How can we tell about other solutions, if any?
Best Answer
From the comments, the domain is $[0,2]$.
Let $f(x)=\sin\left(\frac{\pi\sqrt x}4\right)+\cos\left(\frac{\pi\sqrt {2-x}}4\right)-\sqrt 2$
$f'(x)=\frac1{2\sqrt x}\frac\pi4\cos\left(\frac{\pi\sqrt x}4\right)+\frac1{2\sqrt{2-x}}\frac\pi4\sin\left(\frac\pi4\sqrt{2-x}\right)$
Angles of sine and cosine are varying from $0$ to $\frac\pi{2\sqrt2}$. That means $f'(x)\gt0$. Thus it crosses x-axis either once or never.
Also, since $f(x)$ is increasing, we only need to check values at domain end points.

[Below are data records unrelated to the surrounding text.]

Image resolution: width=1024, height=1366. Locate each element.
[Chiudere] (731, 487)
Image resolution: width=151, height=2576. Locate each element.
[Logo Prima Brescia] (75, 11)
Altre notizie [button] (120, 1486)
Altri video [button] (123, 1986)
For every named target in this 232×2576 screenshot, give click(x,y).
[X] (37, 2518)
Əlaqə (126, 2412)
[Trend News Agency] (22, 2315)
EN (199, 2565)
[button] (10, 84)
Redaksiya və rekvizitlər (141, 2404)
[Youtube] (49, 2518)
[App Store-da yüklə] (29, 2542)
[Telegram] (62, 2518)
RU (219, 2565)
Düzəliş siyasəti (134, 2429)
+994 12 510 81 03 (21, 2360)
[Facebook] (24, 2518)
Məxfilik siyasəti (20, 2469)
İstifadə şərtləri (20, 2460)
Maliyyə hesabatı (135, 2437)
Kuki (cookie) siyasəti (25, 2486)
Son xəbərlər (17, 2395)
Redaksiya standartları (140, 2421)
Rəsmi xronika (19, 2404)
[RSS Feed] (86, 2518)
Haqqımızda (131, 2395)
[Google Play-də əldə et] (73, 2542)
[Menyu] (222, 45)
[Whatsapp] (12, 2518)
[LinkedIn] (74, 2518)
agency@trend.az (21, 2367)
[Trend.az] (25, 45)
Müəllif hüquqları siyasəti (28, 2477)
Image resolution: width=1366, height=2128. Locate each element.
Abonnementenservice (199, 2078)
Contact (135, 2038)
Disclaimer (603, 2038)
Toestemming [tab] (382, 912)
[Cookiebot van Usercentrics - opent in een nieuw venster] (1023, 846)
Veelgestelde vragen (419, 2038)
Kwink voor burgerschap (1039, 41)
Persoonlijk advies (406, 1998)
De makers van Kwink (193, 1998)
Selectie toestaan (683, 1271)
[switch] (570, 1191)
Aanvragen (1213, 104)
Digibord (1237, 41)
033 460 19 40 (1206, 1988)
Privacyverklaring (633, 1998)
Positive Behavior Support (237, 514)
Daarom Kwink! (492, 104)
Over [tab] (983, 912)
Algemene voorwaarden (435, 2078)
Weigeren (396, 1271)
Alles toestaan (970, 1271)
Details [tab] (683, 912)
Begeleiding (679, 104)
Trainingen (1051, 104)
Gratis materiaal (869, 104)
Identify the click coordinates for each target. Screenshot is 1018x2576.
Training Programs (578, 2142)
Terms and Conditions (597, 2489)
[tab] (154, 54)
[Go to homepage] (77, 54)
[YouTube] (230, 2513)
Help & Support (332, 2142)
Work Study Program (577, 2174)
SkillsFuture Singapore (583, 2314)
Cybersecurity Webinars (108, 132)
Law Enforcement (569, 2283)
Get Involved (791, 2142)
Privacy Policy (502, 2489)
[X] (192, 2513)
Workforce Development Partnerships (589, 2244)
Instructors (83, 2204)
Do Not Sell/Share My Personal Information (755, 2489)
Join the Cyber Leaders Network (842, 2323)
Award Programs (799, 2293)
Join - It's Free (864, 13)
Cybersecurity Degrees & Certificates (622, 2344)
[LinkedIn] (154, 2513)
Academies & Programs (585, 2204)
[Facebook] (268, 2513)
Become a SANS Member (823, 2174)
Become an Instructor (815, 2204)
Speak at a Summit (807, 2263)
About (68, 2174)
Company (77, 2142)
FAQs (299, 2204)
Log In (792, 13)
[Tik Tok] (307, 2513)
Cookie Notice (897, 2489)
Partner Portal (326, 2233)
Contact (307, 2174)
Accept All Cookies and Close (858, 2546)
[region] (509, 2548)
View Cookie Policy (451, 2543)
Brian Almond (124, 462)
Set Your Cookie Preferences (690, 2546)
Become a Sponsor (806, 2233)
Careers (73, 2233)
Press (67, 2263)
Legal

$f(0)=\cos\left(\frac\pi{2\sqrt2}\right)-\sqrt2\lt0$
$f(2)=\sin\left(\frac\pi{2\sqrt2}\right)+1-\sqrt2$
$4\gt2\sqrt2\implies\frac\pi4\lt\frac\pi{2\sqrt2}\implies \sin\left(\frac\pi{2\sqrt2}\right)\gt\frac1{\sqrt2}\gt0.7$
Thus, $f(2)\gt0$
Thus, the given equation has one and only one solution.